Monday,
July 31, 2017 - Corporate earnings, FOMC rates decision and commentary, an
unavailing health care debate, a tumultuous White House staff shake-up, U.S. Q2
GDP reading and an updated IMF global growth forecast helped govern this
week's market action. With over half of the S&P companies having reported
earnings by Friday's close, second quarter earnings are on pace to beat
consensus estimates by 6.4% and rise 9.1% year-over-year.
Largely upbeat
corporate earnings were accompanied by the Fed's July meeting, in which it
decided to hold rates steady, signaled its intention to begin trimming its
balance sheet, and conveyed some concern about recent underwhelming inflation
numbers. The fed's increasingly cautious stance towards tightening monetary policy
was interpreted as dovish by investors and supportive of equities in the
near-term. Meanwhile, the collapse of the health care debate in the Senate and
a chaotic week in the West Wing further clouded the outlook for growth-fueling
tax changes and infrastructure spending. Lastly, an improved 2.6%
second-quarter GDP growth reading was counterbalanced with a tepid inflation
reading and downgrade to the US's growth outlook to 2.1% by the IMF.

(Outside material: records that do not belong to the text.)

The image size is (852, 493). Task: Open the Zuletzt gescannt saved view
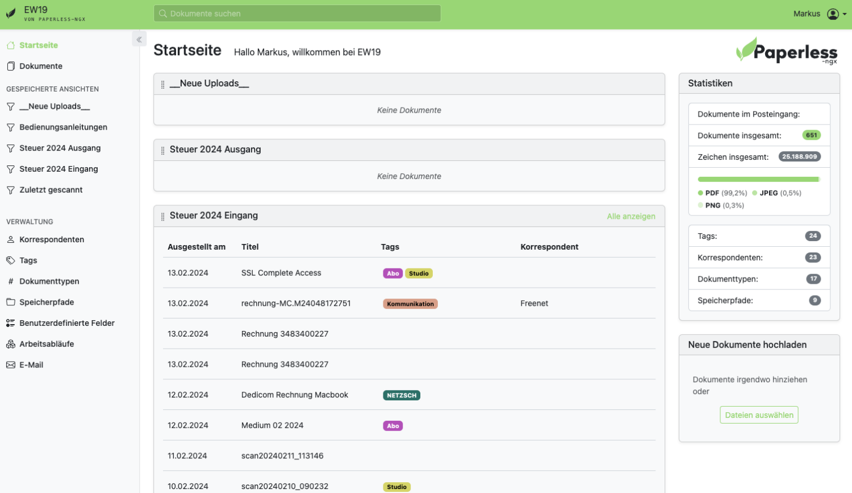click(x=51, y=190)
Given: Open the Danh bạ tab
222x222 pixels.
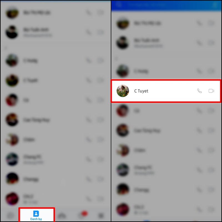Looking at the screenshot, I should click(37, 215).
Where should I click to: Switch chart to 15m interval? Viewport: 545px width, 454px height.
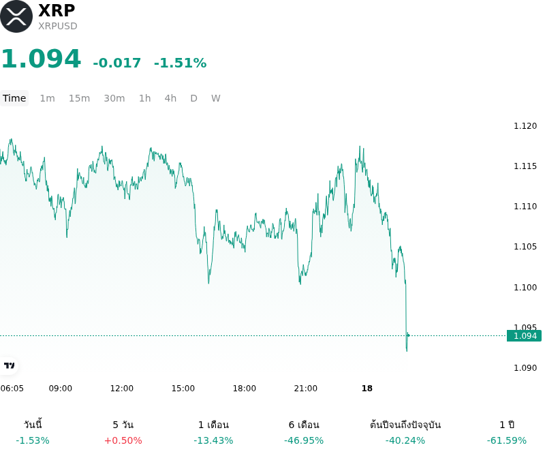pyautogui.click(x=79, y=98)
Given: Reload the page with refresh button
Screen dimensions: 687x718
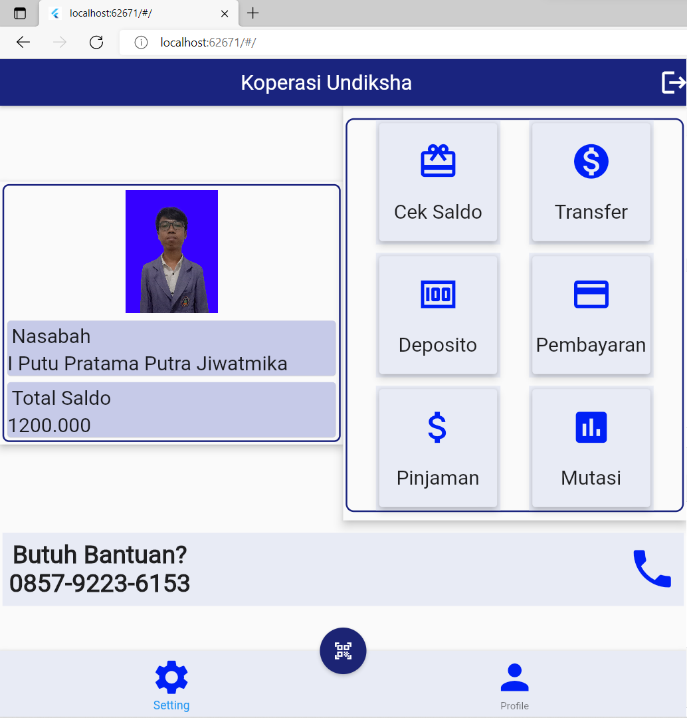Looking at the screenshot, I should (96, 42).
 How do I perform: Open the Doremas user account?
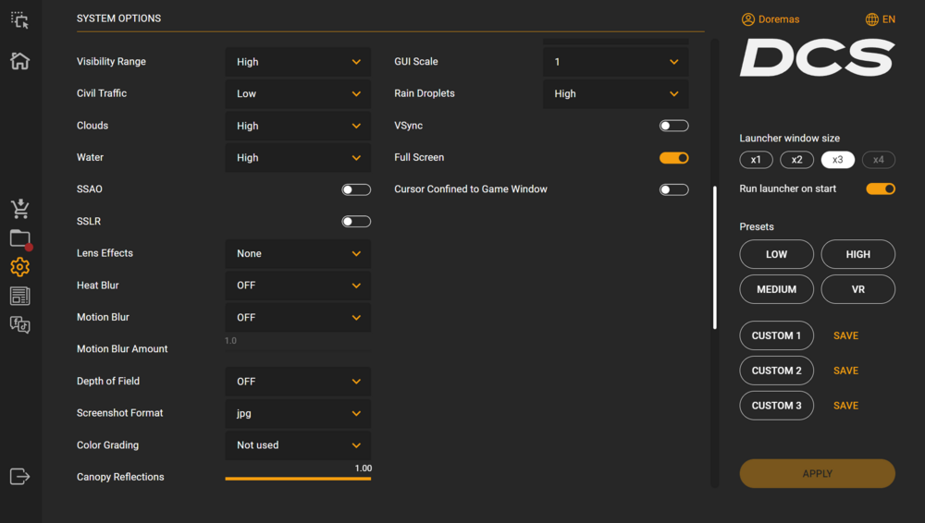pyautogui.click(x=771, y=19)
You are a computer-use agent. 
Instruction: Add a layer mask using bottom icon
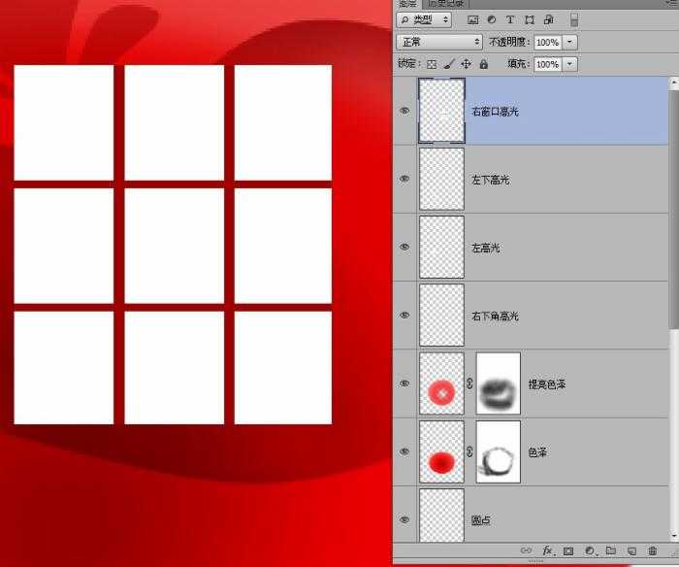click(x=568, y=551)
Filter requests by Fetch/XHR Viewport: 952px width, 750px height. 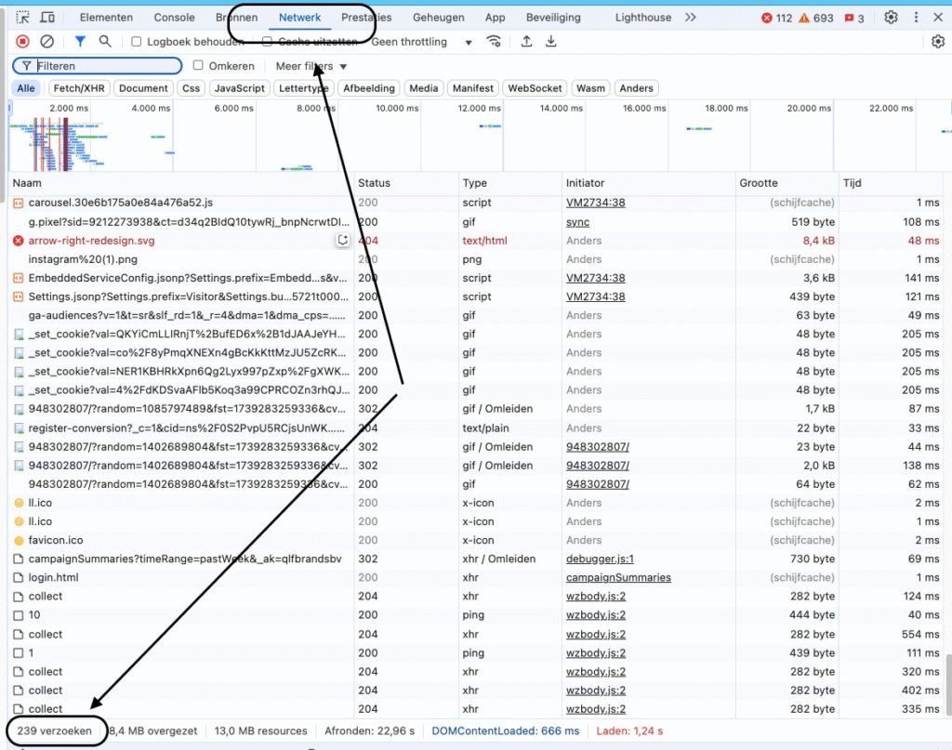[79, 88]
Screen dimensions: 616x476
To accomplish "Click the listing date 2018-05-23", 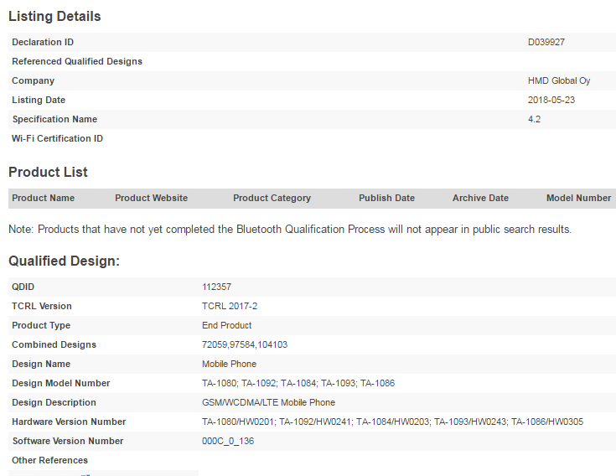I will 551,100.
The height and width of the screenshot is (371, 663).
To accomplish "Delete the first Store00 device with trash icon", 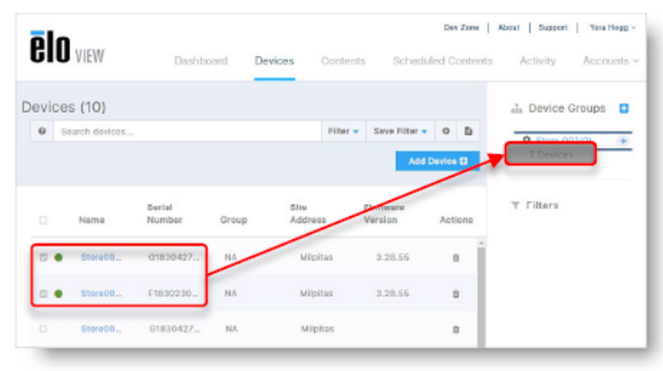I will click(x=456, y=257).
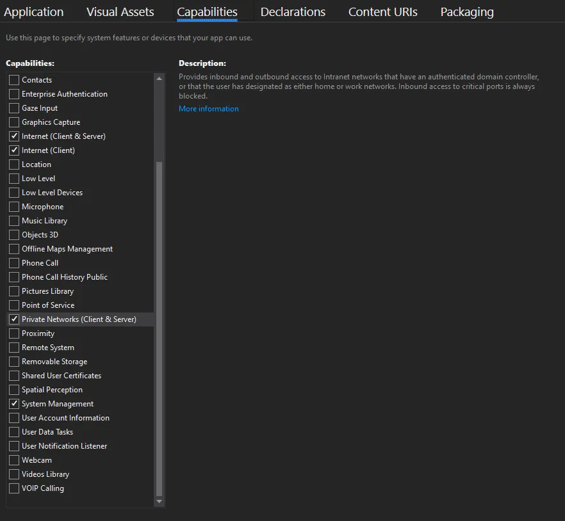The height and width of the screenshot is (521, 565).
Task: Click the capabilities list scroll up arrow
Action: tap(160, 78)
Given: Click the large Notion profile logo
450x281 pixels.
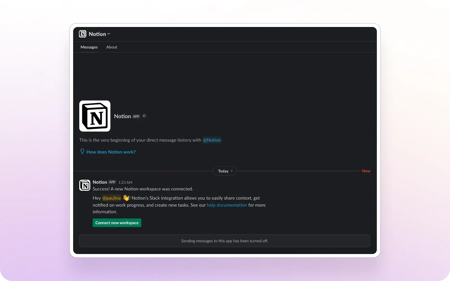Looking at the screenshot, I should (x=95, y=116).
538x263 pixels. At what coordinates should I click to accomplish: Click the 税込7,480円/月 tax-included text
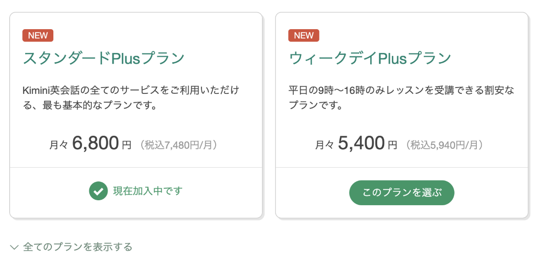(x=178, y=145)
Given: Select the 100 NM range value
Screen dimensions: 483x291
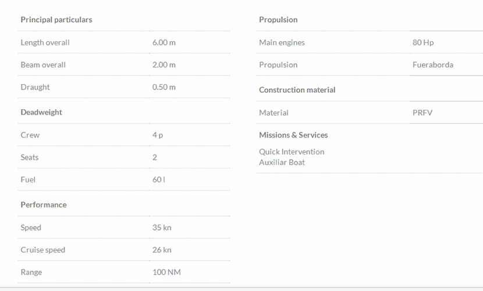Looking at the screenshot, I should (x=166, y=272).
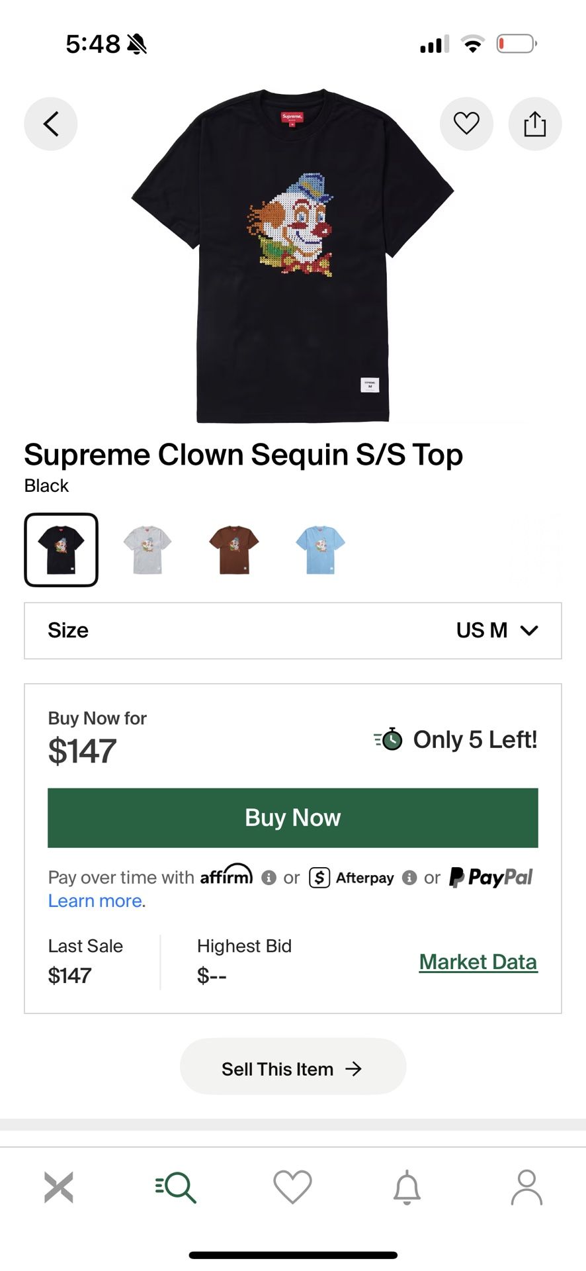Tap the Learn more link

95,901
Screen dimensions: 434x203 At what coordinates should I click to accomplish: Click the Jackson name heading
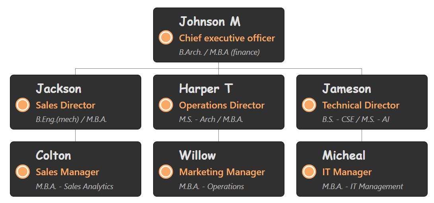click(58, 89)
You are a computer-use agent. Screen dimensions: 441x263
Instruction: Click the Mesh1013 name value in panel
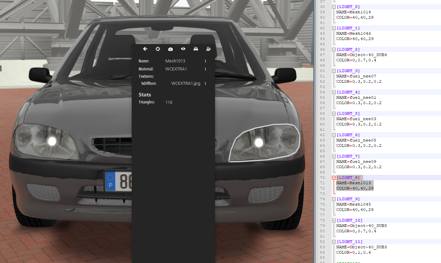click(175, 61)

All these developments provided a mixed backdrop for stocks this
week and helped sustain the current Goldilocks environment. The DJIA
outperformed the NASDAQ, as strong earnings from companies like Boeing helped
it outpace its tech-heavy counterpart, which was dragged down by a selloff in
technology shares. The DJIA finished the week up 1.2%, while NASDAQ slipped
0.2% and the S&P 500 was largely flat, falling less than 0.1%.
ETF Global Fund Flow Summary - Amid a week of robust earnings
and an increasingly cautious fed, U.S. equity-based ETFs experienced heavy
inflows, to the tune of $4 billion. Additionally, with a weakening dollar and
improving global growth outlook, international equities continued to attract
attention, as investors plowed $2 billion into the sector. Leading the week in
inflows was the SPDR S&P 500 ETF Trust (SPY), drawing nearly $6
billion in fresh assets, followed buy iShares Core MSCI EAFE ETF (IEFA),
which captured $734 million in inflows. Other S&P and large-cap based
products were popular among investors, with the iShares Core S&P 500
ETF (IVV), iShares S&P 500 Growth ETF (IVW), and iShares Russell
1000 ETF (IWB) finishing the week 4th, 5th, and 6th in inflows, with $398,
$303, and $289 million respectively in creations. Lastly, as the dollar
continued its descent, international fixed-income ETPs denominated in local
currencies became an attractive play, as the VanEck Vectors J.P. Morgan EM
Local Currency Bond ETF (EMLC) ended the week 10th in inflows, with over $210
million in fresh assets. Conversely, as growth expectations lowered in the tech
sector, the NASDAQ-100 tracking PowerShares QQQ Trust (QQQ) lead the week in
outflows with nearly $2.6 billion in redemptions.
Another busy week is in store for the markets, as 130 companies
from the S&P 500 are scheduled to report second quarter earnings. This,
along with July's job report and the continued fallout from a White-House
shake-up and healthcare setback, will likely command the attention of investors
in the upcoming week.
Thank you for reading ETF Global Perspectives.